# [Exercise description]
Go to the line in the data below that contains "Viewport: 1035px width, 743px height.". Write it out exactly, along with every later line through the last, and nothing else.

# [Stored items]
+++

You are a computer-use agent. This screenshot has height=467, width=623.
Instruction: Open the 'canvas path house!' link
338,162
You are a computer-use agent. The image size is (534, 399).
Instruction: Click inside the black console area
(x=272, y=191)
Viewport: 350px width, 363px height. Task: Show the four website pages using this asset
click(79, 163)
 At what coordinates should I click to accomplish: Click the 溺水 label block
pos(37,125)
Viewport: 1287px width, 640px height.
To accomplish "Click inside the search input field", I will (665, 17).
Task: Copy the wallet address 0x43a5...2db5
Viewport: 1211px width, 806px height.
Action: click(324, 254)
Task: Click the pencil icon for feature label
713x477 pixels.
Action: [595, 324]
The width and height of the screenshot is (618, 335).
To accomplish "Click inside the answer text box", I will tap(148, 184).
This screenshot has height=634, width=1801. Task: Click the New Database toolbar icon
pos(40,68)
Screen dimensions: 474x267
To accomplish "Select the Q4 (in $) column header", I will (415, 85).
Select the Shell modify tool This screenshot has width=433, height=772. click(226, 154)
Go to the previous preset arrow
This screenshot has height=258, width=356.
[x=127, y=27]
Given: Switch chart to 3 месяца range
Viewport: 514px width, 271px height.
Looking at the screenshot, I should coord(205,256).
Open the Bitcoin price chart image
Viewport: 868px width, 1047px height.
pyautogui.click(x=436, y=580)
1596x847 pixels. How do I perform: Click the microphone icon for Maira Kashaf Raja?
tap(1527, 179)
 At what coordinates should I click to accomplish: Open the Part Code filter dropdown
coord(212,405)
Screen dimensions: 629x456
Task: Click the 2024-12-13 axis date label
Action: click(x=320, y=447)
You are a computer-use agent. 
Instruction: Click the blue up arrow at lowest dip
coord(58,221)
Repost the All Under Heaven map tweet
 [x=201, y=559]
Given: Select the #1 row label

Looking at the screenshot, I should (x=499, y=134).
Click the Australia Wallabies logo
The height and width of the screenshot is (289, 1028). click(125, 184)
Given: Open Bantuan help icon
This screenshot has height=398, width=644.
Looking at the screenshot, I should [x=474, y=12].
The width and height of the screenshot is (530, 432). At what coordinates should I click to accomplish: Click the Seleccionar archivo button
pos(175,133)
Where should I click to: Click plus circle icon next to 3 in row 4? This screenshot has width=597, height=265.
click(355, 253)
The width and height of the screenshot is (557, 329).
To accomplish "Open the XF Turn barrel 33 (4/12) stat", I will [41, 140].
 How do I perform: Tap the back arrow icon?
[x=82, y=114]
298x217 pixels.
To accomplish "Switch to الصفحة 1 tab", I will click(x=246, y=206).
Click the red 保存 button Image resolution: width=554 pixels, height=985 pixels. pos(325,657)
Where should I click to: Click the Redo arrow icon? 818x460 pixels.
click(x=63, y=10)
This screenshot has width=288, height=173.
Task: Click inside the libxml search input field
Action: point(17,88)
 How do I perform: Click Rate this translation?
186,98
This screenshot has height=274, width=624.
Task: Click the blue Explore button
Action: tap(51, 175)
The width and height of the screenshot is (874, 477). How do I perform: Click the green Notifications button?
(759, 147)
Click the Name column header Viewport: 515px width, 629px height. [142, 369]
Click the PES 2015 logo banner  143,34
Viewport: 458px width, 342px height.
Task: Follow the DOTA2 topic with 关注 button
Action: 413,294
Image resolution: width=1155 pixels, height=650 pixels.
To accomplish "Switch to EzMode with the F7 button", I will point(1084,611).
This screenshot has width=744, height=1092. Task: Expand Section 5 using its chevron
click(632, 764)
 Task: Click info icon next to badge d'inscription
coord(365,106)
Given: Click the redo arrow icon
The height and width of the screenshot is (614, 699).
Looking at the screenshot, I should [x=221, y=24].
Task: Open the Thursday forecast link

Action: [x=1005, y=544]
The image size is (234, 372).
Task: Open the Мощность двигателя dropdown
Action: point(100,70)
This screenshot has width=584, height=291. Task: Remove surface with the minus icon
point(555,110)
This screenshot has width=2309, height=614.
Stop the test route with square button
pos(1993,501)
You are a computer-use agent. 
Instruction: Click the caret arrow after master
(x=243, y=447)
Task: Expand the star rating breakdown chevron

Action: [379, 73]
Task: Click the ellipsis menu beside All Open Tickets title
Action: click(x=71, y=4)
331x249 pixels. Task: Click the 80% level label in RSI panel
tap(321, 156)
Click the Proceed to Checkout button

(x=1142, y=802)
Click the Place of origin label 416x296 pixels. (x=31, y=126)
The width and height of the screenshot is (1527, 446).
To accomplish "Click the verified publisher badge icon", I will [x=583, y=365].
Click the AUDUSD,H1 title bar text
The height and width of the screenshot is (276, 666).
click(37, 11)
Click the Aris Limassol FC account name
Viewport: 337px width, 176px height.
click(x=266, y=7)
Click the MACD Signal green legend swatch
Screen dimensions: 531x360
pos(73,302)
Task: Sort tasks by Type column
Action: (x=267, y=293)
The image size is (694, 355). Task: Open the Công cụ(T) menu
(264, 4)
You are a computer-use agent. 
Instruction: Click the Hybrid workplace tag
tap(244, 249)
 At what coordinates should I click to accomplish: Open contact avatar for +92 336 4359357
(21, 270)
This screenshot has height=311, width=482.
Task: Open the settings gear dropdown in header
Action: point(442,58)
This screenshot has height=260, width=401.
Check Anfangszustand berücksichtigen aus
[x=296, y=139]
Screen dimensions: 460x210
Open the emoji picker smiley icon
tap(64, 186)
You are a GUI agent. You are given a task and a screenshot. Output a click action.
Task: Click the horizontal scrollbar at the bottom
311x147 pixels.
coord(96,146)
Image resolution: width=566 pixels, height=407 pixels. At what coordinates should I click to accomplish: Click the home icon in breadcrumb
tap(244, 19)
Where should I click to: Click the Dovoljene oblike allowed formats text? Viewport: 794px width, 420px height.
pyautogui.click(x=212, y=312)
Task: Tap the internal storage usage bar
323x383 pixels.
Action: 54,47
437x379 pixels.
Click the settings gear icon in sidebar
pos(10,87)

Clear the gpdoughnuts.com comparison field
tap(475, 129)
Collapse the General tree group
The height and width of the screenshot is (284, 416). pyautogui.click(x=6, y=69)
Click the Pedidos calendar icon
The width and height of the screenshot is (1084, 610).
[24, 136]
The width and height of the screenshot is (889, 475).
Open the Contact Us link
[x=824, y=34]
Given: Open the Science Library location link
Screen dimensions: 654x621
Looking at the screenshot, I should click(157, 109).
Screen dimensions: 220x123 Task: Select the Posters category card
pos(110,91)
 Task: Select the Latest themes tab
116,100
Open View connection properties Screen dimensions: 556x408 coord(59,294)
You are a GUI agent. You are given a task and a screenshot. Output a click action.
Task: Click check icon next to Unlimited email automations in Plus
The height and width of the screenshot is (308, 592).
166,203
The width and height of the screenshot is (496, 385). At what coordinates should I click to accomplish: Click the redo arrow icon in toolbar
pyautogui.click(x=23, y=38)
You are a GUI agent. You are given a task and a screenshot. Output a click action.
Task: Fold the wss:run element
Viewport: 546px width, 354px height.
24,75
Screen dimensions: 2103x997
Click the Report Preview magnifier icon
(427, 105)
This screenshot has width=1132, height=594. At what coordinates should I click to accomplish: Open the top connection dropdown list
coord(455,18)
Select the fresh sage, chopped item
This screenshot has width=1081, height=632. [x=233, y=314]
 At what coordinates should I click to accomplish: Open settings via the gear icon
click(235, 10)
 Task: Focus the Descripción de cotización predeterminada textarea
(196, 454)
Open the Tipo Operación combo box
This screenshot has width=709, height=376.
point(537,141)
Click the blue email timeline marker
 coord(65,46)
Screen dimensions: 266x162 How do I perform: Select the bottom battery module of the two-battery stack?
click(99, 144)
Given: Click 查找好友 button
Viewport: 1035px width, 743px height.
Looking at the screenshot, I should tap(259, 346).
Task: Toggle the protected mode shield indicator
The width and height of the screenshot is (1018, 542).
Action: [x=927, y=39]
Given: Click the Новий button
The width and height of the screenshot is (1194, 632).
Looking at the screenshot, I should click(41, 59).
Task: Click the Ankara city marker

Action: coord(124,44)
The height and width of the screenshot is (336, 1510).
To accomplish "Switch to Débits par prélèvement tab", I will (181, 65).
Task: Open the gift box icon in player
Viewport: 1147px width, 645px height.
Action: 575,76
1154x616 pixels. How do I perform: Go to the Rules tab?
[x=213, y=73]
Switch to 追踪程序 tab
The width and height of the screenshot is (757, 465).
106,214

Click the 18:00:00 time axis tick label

+++

# [Solution]
Viewport: 1035px width, 743px height.
Looking at the screenshot, I should tap(259, 346).
Task: Toggle the protected mode shield indicator
The width and height of the screenshot is (1018, 542).
Action: [x=927, y=39]
Given: Click the Новий button
The width and height of the screenshot is (1194, 632).
Looking at the screenshot, I should click(41, 59).
Task: Click the Ankara city marker

Action: coord(124,44)
The height and width of the screenshot is (336, 1510).
To accomplish "Switch to Débits par prélèvement tab", I will (181, 65).
Task: Open the gift box icon in player
Viewport: 1147px width, 645px height.
Action: 575,76
1154x616 pixels. How do I perform: Go to the Rules tab?
[x=213, y=73]
Switch to 追踪程序 tab
The width and height of the screenshot is (757, 465).
106,214

Click the 18:00:00 time axis tick label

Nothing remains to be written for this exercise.